The setting on the picture is 1.5 lumen, so 1/10 the light output of a candle which is rather perfect for night use in my son’s bedroom when we stay the night somewhere else (myself I prefer no light at all at night), the runtime should be about 100 hours on a battery load.
Yes, it should get along very well with copper. And yes, this CCT is great for very low lumens so I am wondering if there is a nice twisty AAA host with a firefly mode, where the board can be installed after heavy sandung. Like, Fenix E05 form factor, but with a <~1lm lowest mode
I usually put a ping pong ball or any white milky plastic bottle on my EDC to get more of the lights directed to the table when outside (dim cafe or restaurant). And use it ceiling bounced in the room or tent.
I just played and tested a Tiny 26650 DQG for Pavlo. Saw some of the smallest EDC in George’s collection. I plan to get some for myself. Maybe I’m late at this but just amazed at how he boosted single 26650 to feed 7x XPG2 at 1A.
His smaller EDCs could be a great host for this 2000K
I have a Spy waiting for an Optisolis. Actually it is waiting for Arctic Alumina, which I will cover the central pad with to avoid grounding of the LED.
I just recalled that you installed some e21s to E05, didn’t you? Did you use your boards?
On the topic of extra-warm emitters, Digikey has some XTE 2200K emitters (80 CRI).
Just put one in a headlamp for night reading. The tint is very close to an incandescent filament bulb at a low setting and is very cozy, but on high modes it can be obnoxiously yellow/orange.
Mounting it on a DTP X-series board (noctigon) could possibly get it up to 2 amps or more. Maybe someone will put an XTE emitter to the test to see what they are really capable of
I hope more companies start producing high powered LEDs in the 2300-2500K range. I would love to have a floody caving headlamp that can mimic the tint and CRI of a carbide headlamp.
^ thanks, very nice measurements. The datasheet gives an example of the spectrum and R-values, but no promises for the real product. This confirms that the leds are about as good as the example in the datasheet
Red, Green, Blue, and Amber E21A. The E17A already soft launched. This could be the answer for more powerful colored lighting (arrayed)
Unlike traditional color LEDs, all of them will have same forward voltage and characteristics. Thus simplify driver and configuration options.
I’ve just found a 4×3535 PCB on your site, but I looked at the recommended optics section.
All listed optics seem to be for 3 emitter boards there.
Could you please update the recommendation?
(Specifically, I would consider using them in Astrolux S41 lights, and I am curious about if that would work )
(Also noticed, that emitter orientations are rotated 22.5 degrees compared one to another around the board to mix the beam better for LEDs with square emitting surfaces - seem to be a nice feature)
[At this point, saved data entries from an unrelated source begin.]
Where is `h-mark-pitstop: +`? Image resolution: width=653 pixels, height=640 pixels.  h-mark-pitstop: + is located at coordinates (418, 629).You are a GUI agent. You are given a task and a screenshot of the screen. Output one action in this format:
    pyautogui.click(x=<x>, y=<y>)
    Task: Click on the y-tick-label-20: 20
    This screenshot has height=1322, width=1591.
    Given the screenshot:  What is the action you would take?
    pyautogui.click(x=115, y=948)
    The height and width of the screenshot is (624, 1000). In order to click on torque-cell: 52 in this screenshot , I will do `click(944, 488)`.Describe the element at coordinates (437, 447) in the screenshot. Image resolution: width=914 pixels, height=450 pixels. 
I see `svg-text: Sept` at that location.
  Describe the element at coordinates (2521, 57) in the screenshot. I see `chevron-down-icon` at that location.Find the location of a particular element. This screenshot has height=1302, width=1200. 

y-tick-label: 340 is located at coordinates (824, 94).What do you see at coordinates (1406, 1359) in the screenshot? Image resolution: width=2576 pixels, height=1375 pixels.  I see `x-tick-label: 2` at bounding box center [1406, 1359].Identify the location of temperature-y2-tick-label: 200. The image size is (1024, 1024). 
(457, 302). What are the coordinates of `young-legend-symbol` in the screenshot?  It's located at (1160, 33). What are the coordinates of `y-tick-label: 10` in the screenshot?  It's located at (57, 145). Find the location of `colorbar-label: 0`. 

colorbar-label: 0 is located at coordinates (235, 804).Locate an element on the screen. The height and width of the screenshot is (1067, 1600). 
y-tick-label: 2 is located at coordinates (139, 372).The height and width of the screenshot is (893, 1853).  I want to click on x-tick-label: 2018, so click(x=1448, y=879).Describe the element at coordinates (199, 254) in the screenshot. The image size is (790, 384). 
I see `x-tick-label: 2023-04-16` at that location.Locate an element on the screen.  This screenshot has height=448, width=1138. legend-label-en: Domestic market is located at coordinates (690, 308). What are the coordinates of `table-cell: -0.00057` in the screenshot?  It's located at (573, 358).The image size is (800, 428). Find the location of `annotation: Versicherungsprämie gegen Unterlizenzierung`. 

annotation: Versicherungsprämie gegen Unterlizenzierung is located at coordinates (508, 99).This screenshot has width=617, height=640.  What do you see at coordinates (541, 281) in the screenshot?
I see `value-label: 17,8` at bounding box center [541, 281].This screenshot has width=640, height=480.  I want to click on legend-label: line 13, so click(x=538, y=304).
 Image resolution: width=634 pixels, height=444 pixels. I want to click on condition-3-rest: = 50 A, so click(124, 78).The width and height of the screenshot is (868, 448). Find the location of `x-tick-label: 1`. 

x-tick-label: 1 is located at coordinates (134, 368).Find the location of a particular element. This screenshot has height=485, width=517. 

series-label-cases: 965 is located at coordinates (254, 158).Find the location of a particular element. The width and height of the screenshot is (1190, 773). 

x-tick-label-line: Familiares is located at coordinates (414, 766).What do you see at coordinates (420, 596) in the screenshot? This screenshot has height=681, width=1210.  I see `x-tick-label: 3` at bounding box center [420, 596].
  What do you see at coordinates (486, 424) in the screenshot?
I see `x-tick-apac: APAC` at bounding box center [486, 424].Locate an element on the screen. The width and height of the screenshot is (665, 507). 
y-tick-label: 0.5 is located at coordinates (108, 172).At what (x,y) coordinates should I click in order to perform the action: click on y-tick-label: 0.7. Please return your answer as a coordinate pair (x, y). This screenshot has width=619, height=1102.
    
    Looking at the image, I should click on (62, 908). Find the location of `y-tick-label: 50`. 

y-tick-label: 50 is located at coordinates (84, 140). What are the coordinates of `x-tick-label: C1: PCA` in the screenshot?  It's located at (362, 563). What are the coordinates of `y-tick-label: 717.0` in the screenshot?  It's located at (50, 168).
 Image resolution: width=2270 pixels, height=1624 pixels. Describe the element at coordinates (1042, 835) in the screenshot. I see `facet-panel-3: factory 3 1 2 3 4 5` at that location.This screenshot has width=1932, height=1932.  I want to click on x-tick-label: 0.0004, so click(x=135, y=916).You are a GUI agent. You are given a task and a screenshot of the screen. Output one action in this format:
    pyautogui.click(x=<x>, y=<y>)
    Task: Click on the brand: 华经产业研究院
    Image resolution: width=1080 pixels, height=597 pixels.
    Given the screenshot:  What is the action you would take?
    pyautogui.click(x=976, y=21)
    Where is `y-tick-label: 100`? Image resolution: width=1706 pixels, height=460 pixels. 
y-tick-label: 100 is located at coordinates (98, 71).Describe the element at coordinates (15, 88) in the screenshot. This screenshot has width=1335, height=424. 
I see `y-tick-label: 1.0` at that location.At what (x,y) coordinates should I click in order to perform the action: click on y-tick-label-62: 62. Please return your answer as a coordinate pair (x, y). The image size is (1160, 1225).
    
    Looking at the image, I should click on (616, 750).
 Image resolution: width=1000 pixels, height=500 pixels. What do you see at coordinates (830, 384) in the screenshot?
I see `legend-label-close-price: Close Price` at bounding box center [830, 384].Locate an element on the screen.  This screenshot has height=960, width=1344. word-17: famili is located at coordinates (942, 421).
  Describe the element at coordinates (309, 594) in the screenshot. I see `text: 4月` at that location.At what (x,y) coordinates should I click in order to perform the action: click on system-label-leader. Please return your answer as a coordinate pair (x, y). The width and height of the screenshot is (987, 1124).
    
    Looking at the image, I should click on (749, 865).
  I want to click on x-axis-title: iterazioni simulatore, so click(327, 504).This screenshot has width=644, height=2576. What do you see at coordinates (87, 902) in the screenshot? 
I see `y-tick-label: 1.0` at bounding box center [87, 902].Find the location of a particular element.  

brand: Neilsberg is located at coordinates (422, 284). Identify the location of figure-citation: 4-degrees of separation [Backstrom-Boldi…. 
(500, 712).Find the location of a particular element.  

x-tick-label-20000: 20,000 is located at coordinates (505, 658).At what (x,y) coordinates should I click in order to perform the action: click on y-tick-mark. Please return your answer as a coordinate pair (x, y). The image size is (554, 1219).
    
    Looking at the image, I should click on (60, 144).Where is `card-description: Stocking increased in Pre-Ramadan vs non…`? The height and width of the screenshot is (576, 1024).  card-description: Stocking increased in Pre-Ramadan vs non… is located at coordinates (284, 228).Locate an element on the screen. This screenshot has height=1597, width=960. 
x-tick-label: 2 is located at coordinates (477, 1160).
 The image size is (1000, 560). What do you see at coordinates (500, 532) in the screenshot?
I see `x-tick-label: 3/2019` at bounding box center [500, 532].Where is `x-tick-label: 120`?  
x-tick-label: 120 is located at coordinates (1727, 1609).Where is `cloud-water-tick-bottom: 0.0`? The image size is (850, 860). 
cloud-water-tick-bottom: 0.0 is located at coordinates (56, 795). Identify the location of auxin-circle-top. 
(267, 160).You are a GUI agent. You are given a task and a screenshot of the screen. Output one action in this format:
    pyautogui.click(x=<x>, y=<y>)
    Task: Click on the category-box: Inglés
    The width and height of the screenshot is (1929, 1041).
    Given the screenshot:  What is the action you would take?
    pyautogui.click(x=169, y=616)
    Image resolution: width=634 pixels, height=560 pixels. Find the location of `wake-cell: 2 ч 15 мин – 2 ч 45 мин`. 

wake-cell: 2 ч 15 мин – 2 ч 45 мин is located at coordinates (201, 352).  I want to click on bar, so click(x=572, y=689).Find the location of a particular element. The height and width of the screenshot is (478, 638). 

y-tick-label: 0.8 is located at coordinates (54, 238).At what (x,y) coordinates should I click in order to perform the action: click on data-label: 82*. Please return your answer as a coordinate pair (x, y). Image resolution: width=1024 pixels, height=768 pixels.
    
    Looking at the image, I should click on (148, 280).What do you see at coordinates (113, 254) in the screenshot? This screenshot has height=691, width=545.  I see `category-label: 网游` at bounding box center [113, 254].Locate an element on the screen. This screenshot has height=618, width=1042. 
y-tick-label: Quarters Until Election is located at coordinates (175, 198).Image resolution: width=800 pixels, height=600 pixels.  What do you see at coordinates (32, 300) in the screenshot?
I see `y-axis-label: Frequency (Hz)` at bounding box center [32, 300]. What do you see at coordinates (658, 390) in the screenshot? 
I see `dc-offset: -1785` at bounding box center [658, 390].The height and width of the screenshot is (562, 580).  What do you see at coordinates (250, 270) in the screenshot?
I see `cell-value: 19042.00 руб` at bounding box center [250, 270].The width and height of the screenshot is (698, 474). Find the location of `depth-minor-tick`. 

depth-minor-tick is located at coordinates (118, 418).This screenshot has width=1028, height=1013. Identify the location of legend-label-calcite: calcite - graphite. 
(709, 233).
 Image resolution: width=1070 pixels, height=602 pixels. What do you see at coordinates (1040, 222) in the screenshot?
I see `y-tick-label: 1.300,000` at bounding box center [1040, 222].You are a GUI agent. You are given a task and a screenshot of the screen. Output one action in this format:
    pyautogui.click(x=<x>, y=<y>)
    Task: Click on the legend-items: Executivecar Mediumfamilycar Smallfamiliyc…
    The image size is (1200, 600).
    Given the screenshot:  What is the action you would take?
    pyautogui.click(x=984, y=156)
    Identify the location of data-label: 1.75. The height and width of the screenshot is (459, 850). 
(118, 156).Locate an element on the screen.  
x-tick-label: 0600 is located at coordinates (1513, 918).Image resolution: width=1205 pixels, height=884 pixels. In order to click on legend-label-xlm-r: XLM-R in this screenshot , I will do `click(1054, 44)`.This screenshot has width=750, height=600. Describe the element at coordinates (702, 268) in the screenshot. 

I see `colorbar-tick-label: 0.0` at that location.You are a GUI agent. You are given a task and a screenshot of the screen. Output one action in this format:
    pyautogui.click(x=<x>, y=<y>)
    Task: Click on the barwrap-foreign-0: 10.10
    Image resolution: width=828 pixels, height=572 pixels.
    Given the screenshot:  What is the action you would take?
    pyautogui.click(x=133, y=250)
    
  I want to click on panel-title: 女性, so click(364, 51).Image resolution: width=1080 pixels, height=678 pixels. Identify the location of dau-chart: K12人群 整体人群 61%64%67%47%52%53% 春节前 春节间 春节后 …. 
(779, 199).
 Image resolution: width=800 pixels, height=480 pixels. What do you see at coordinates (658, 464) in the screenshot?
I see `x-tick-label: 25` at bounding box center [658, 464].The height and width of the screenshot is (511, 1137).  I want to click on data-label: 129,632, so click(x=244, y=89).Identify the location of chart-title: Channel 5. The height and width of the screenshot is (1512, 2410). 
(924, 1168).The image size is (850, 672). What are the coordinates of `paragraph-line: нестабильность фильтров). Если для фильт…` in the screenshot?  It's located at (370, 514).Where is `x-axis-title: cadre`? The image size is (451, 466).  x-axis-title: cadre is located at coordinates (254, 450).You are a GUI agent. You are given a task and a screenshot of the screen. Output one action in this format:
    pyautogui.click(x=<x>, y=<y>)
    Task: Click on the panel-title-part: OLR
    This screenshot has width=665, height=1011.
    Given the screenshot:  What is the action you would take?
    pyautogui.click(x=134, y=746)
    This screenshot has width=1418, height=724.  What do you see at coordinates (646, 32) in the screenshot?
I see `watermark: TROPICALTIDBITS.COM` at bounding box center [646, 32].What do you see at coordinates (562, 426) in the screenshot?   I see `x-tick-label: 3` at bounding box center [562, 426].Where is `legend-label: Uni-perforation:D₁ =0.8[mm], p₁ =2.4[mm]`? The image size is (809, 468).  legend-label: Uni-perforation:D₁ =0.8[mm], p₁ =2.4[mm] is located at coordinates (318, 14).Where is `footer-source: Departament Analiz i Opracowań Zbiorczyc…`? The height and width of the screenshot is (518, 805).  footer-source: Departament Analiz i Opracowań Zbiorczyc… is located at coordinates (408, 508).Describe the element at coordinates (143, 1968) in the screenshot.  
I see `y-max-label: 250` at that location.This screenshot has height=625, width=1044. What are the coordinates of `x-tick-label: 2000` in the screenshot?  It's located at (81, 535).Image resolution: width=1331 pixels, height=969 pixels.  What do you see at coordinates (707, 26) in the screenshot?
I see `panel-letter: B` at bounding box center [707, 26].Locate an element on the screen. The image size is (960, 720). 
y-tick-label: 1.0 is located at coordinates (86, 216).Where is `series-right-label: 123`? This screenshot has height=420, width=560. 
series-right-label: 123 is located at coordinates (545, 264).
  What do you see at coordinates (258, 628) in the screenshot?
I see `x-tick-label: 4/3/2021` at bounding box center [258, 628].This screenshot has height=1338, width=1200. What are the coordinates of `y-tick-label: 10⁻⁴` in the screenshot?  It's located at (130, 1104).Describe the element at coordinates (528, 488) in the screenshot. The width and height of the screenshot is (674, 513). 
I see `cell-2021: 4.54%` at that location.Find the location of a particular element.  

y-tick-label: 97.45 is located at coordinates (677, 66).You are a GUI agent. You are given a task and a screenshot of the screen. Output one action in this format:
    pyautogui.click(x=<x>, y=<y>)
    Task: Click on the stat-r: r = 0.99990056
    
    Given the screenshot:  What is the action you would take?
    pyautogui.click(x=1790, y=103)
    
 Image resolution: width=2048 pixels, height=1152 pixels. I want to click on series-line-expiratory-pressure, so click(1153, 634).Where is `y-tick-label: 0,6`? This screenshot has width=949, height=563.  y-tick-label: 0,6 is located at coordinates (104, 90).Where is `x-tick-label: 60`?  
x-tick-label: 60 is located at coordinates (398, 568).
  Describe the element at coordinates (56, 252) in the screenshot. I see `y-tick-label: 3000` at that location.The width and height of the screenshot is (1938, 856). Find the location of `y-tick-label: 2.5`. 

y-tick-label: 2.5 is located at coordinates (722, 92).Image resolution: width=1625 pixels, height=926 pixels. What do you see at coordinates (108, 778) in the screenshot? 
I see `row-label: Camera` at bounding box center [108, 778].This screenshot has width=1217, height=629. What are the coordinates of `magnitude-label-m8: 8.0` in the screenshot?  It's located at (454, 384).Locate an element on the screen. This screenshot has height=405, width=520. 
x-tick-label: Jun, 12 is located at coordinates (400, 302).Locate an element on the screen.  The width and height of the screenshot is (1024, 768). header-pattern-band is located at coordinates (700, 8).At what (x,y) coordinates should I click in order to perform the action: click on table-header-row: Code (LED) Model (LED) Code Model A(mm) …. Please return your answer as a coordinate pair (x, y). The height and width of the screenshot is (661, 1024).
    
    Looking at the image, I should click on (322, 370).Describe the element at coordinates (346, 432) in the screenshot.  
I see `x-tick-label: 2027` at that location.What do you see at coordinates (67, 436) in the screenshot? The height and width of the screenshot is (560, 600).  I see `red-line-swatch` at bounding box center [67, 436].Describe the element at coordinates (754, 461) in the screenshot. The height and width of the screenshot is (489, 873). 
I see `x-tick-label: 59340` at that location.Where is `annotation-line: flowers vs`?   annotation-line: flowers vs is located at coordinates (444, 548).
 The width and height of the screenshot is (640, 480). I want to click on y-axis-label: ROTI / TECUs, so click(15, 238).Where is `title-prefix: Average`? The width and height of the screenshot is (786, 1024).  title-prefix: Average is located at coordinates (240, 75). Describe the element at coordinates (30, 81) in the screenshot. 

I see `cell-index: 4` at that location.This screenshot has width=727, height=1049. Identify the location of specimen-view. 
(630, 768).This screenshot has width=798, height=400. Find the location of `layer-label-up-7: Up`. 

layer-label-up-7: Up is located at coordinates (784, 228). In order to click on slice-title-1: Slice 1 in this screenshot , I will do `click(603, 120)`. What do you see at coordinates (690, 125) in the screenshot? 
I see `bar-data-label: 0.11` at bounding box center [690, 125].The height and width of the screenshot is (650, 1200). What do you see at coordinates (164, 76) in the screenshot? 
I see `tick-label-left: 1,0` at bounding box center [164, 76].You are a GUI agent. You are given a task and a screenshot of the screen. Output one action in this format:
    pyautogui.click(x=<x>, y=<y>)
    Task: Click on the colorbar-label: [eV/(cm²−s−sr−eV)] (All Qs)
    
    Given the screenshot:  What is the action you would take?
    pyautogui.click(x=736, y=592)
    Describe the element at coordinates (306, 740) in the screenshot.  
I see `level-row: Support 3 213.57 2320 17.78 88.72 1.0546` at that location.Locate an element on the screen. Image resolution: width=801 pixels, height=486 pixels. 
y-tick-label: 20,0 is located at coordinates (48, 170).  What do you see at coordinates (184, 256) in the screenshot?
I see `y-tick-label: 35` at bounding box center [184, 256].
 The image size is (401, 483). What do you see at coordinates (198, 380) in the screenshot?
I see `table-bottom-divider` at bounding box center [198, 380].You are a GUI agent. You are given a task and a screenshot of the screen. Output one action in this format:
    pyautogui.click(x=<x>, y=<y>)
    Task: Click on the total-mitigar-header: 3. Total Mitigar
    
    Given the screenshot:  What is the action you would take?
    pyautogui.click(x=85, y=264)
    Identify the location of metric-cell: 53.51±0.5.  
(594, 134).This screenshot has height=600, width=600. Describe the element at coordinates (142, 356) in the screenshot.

For the same diameter optic a triple will manipulate the lights better than a quad. This means you have more control over the beam angle (if there are selection available). This is critical if you want a medium to narrow beam output. Both can give you floody beam but the quad will never give you narrower overall beam than the triple. Even those “punch” 7x super narrow optic like used in DQG tiny 26650 (7x 10mm individual) also creates very wide and bright spill. If let’s say the same 35mm optic optimized for narrow beam 3up LEDs rather than narrow beam 7up LED, the latter will have broader spill and less center beam intensity.
Depends on your application, choose quad TIR for brighter or more efficient setup. triple TIR for medium or narrow overall beam pattern.
Damn.
Just replace
Compatible with Carclo 10507, 10508, 10509, 10510 and 10511 optics
with
Compatible with Carclo 10610, 10611, 10612, 10613, 10621, 10622, 10623, and 10624 optics.
Oops, did I missed something here?
I thought he only asked triple vs quad optics. Now I see that my pasted text from Hank’s website didn’t include the quad optics.
Damn, thanks Kiriba-ru
Yup, reading email while working is not my specialty. Please ignore the optic recommendation, use what Kiriba-ru wrote above. I will change it later when I have access to PC.